-- START OF Extracted entries --
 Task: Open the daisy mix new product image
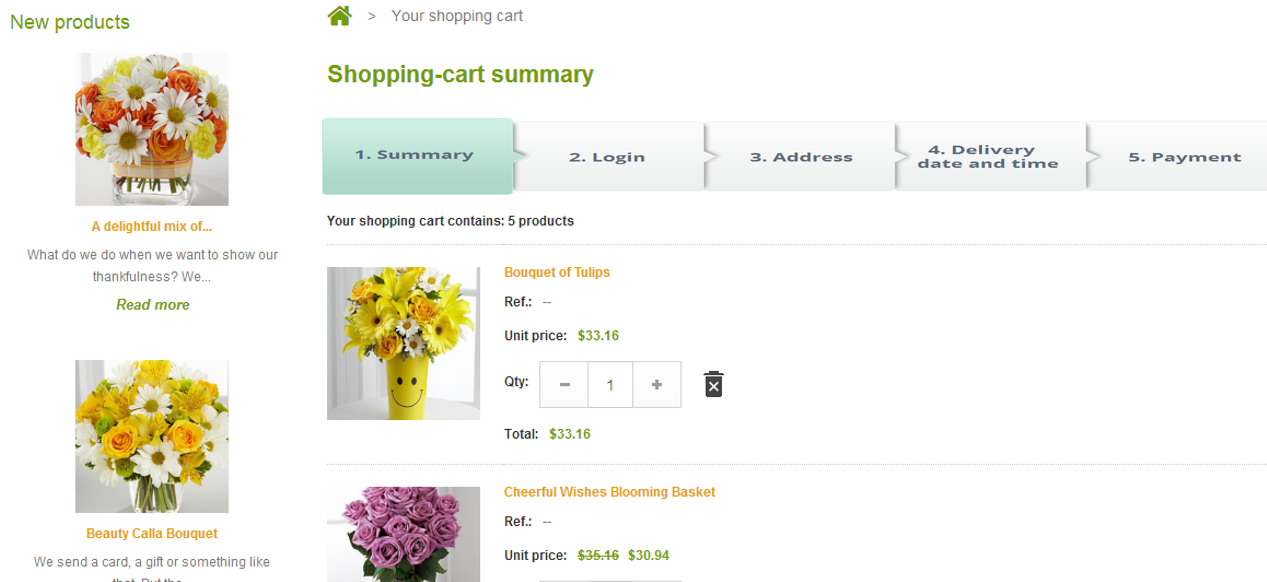152,129
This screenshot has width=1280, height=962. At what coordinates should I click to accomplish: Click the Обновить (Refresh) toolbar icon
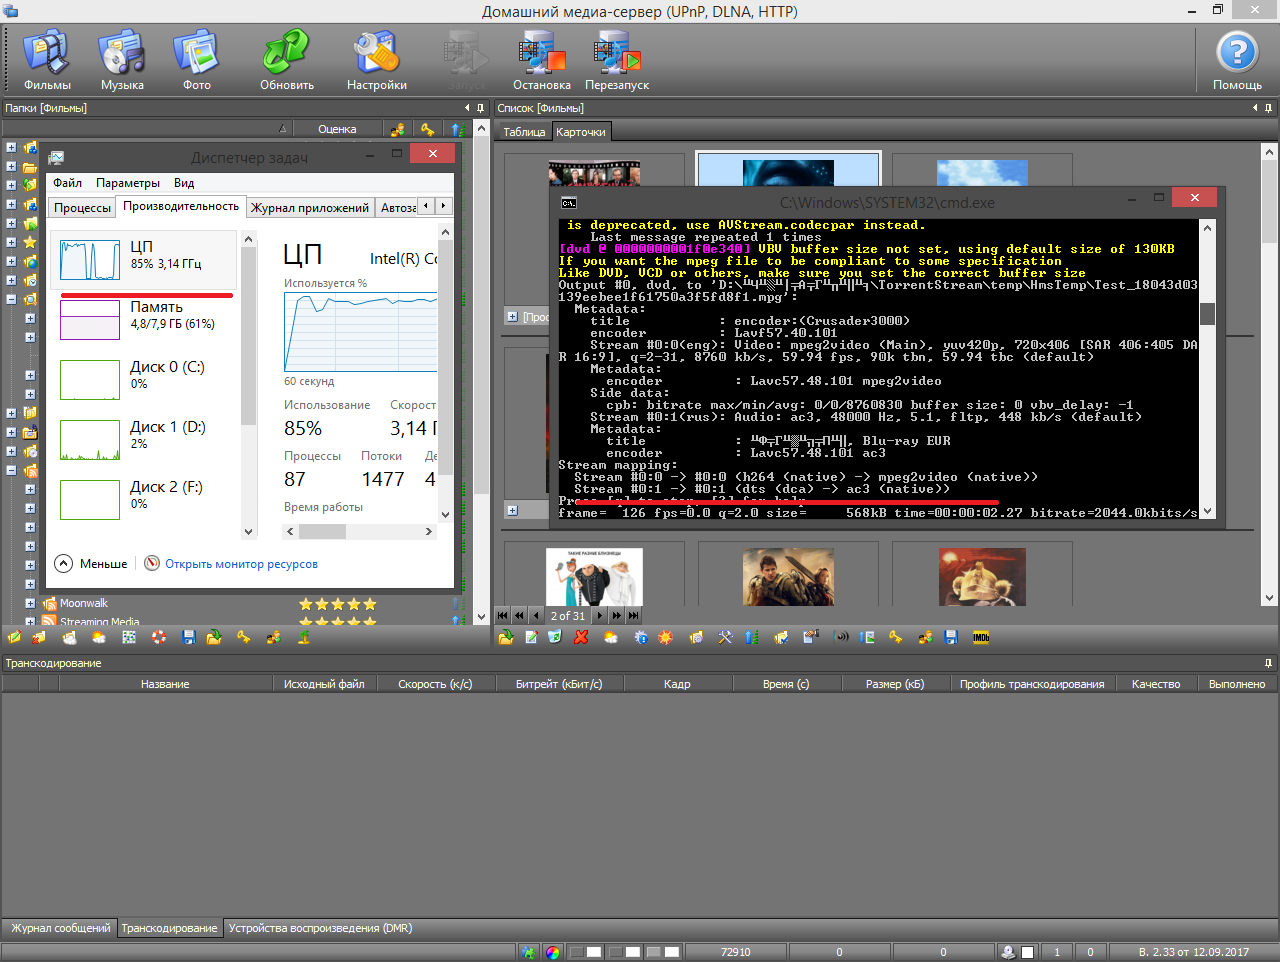tap(287, 58)
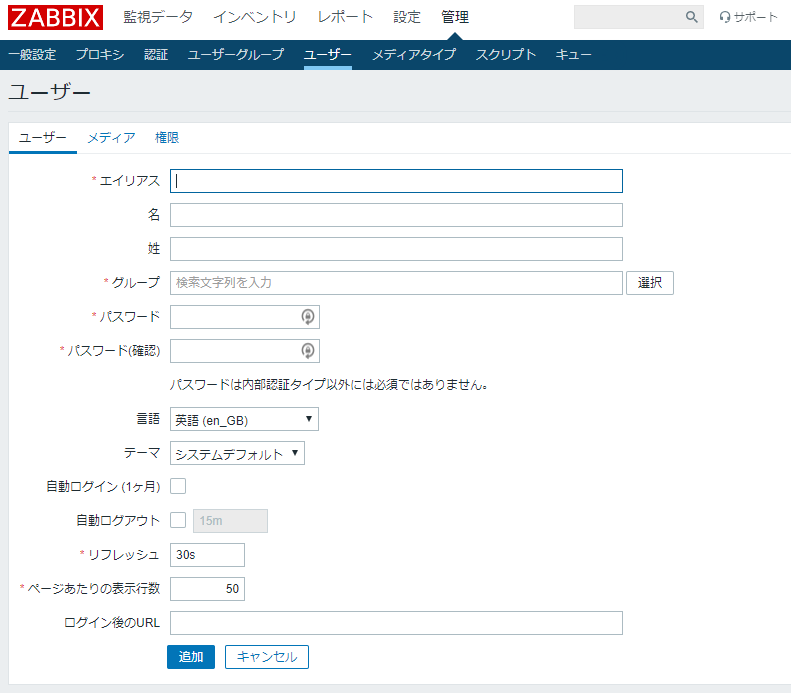
Task: Switch to the メディア tab
Action: [x=111, y=138]

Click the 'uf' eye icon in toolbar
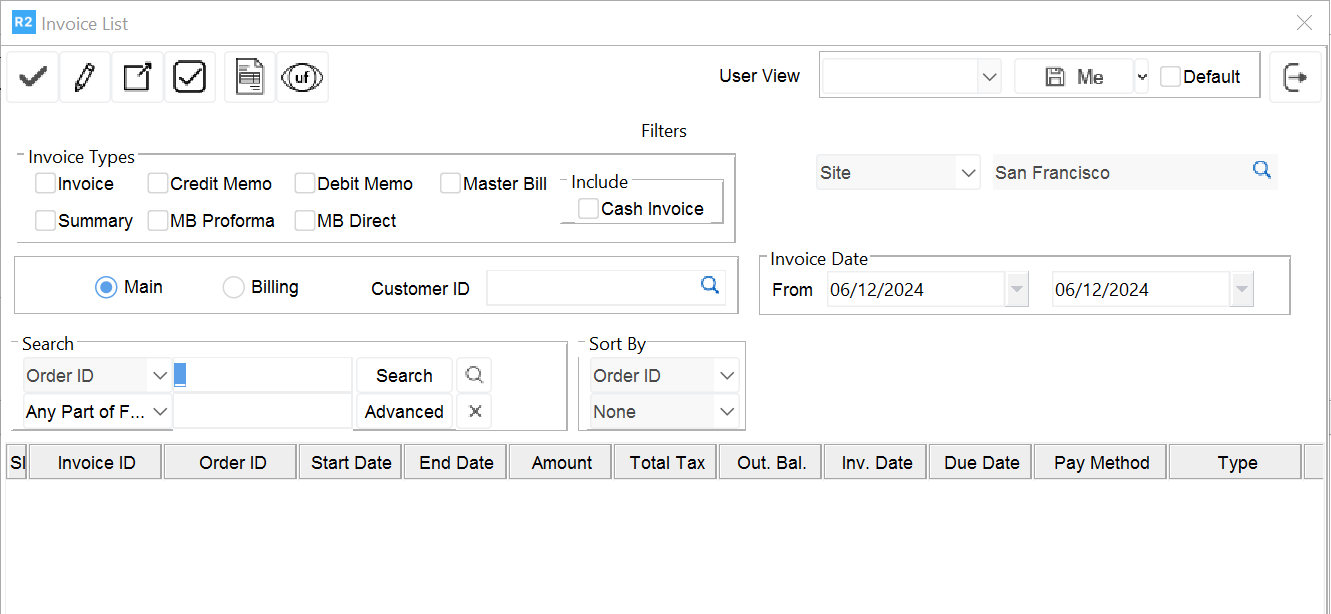click(302, 77)
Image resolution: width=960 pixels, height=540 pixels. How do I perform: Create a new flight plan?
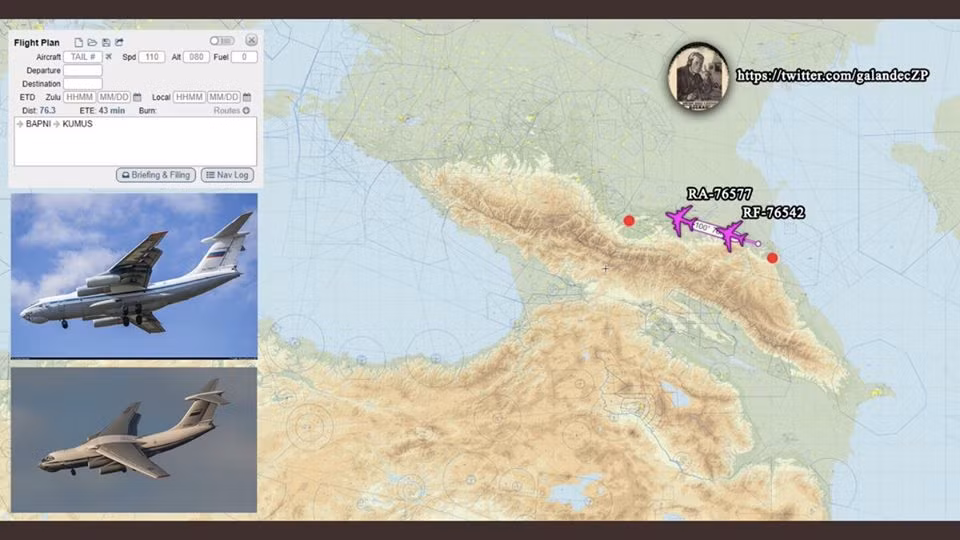(x=79, y=42)
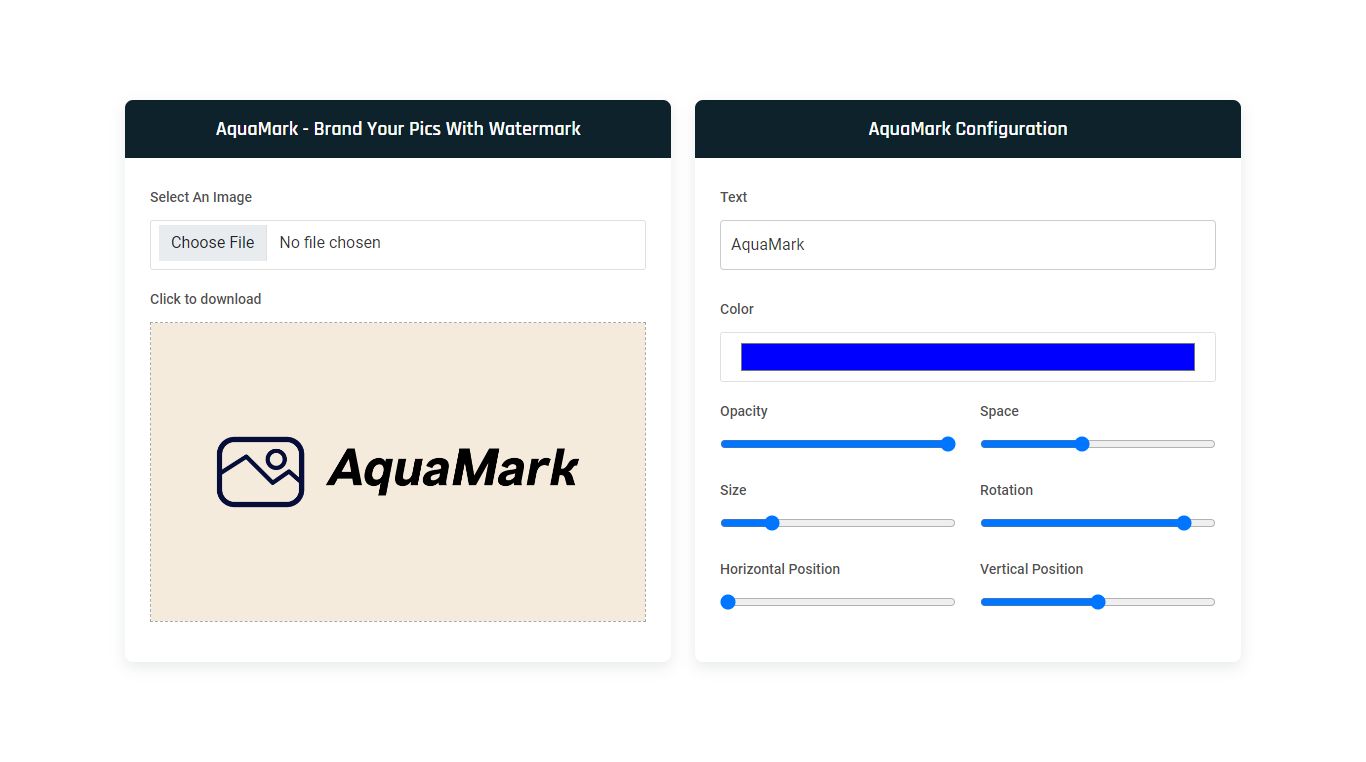Click the Rotation slider handle
Screen dimensions: 1366x762
pos(1184,523)
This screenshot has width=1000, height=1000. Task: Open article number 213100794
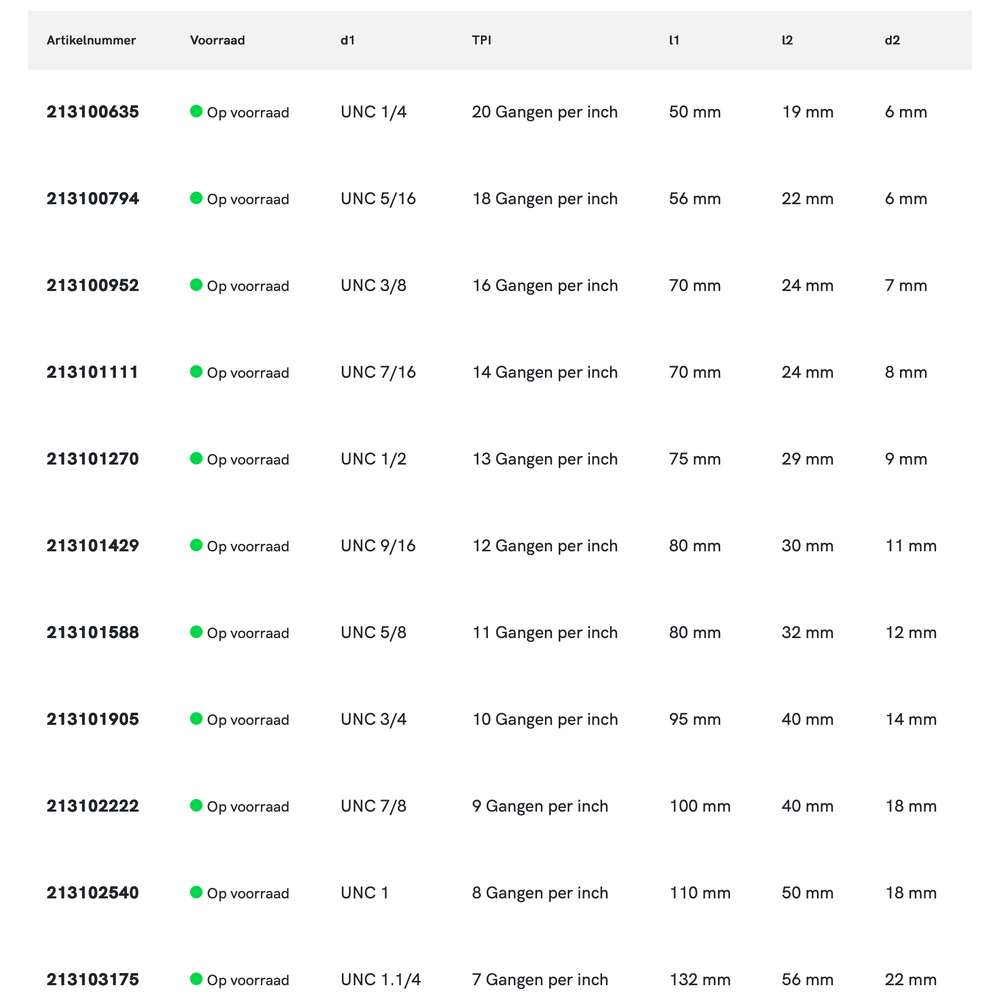tap(93, 199)
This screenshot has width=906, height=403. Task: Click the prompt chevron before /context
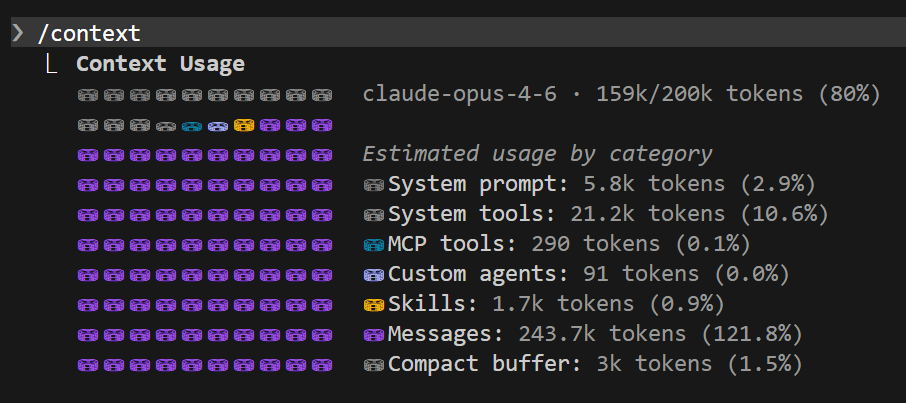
-- END OF Extracted entries --
What the task asks
Retype the material above line for line, leaving out the pictures.

Output for this exercise
 Task: Open the daisy mix new product image
152,129
This screenshot has width=1280, height=962. At what coordinates should I click to accomplish: Click the Обновить (Refresh) toolbar icon
tap(287, 58)
Task: Switch to the メディア tab
Action: [x=111, y=138]

Click the 'uf' eye icon in toolbar
click(302, 77)
Image resolution: width=960 pixels, height=540 pixels. How do I perform: Create a new flight plan?
(x=79, y=42)
Click the Rotation slider handle
Screen dimensions: 1366x762
pos(1184,523)
This screenshot has width=1000, height=1000. Task: Open article number 213100794
tap(93, 199)
This screenshot has width=906, height=403. Task: Click the prompt chevron before /context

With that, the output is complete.